Il s'ensuit que M. X... est irrecevable à contester les conclusions de l'expertise d'arbitrage, selon lesquelles son taux d'invalidité, calculé conformément aux stipulations contractuelles, est inférieur à 33 %, ne lui permettant pas de bénéficier de la garantie invalidité permanente.
Il y a lieu d'ajouter que M. X... ne justifie pas d'une aggravation de son état postérieurement à l'expertise du docteur A..., qui pourrait justifier une nouvelle expertise.
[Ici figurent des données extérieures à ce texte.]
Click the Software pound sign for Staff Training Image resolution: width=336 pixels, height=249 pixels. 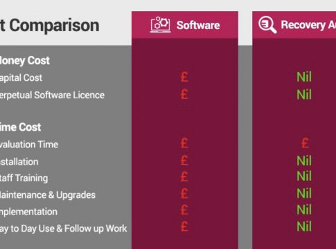(x=184, y=176)
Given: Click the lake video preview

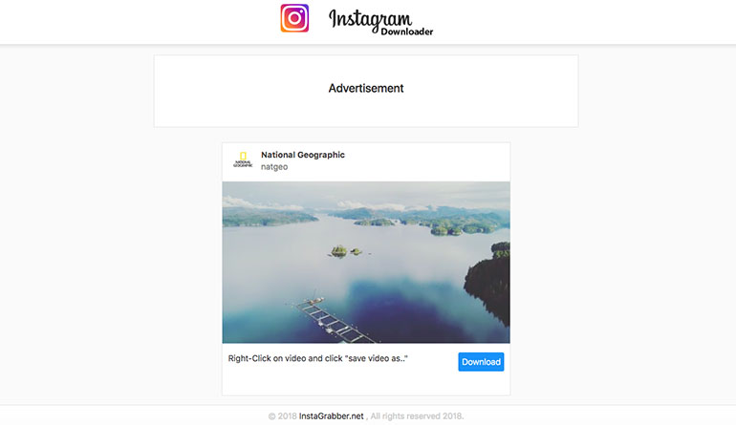Looking at the screenshot, I should pyautogui.click(x=366, y=263).
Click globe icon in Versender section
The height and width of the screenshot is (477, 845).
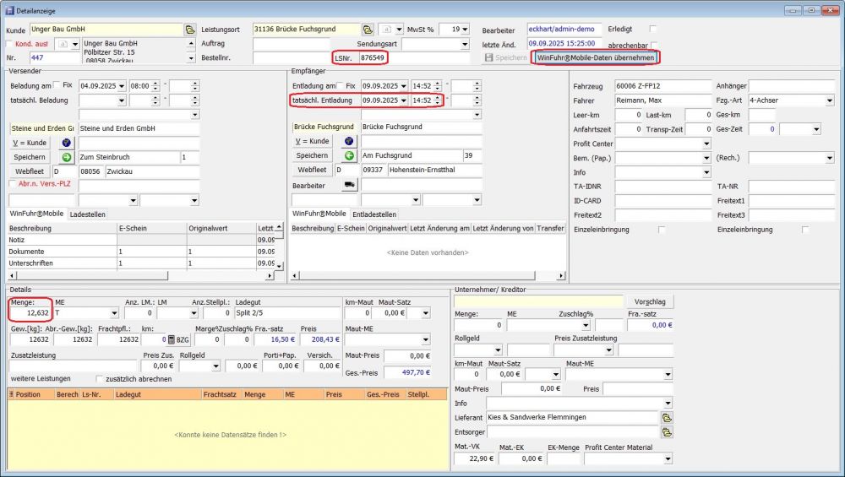68,143
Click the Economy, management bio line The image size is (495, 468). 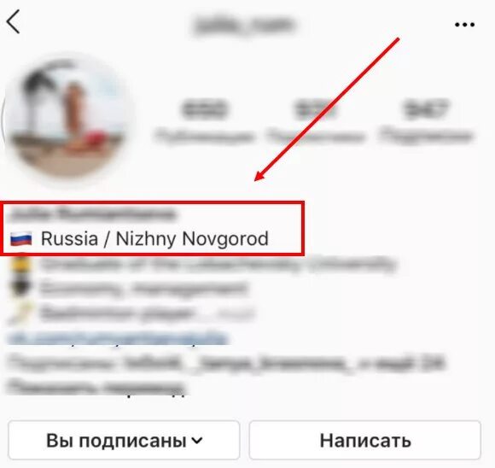143,289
En effet, les seuls éléments qu'il produit et qui sont postérieurs à l'expertise d'arbitrage sont des certificats du docteur B... en date du 10 février 2010, selon lesquels sont état justifierait l'attribution d'une rente de catégorie 2, ce qui est insuffisant pour caractériser une aggravation par rapport aux constatations de l'expert A....
Le jugement sera donc confirmé en ce qu'il a retenu que M. X... ne remplit pas les conditions pour bénéficier de la garantie invalidité permanente, et en ce qu'il a rejeté la demande de nouvelle expertise.
Enfin, les appelants ne démontrent pas que les intimées ont manqué à leur devoir d'information et de conseil à l'égard de M. X..., dès lors que celui-ci s'est vu remettre la notice exposant le contenu des garanties et qu'il n'est aucunement établi que ces garanties étaient inadaptées à sa situation lors de l'adhésion au contrat d'assurance.
Il y a donc lieu à confirmation intégrale du jugement déféré.
Les appelants, qui succombent en leur recours, seront condamnés aux dépens d'appel, ainsi qu'au paiement d'une somme de 1 000 euros en faveur de chaque partie intimée, au titre des frais non compris dans les dépens exposés par celles-ci en cause d'appel, ces condamnations emportant nécessairement rejet de la propre demande des appelants tendant à être indemnisés de leurs frais irrépétibles.
PAR CES MOTIFS
La cour, statuant par arrêt contradictoire, après débats en audience publique,
CONFIRME en toutes ses dispositions le jugement rendu le 24 juin 2014 par le tribunal de grande instance de Mulhouse ;
Ajoutant au dit jugement,
CONDAMNE M. Marc X... et Mme Yannick Y..., in solidum, à payer, au titre des frais non compris dans les dépens exposés en cause d'appel,
- la somme de 1 000 € (mille euros) à la société ACM,- la somme de 1 000 € (mille euros) à la caisse de Crédit mutuel de Montreux-Vieux ;
REJETTE la demande de M. Marc X... et Mme Yannick Y... formée en cause d'appel sur le fondement de l'article 700 du code de procédure civile ;
CONDAMNE M. Marc X... et Mme Yannick Y..., in solidum, aux dépens d'appel.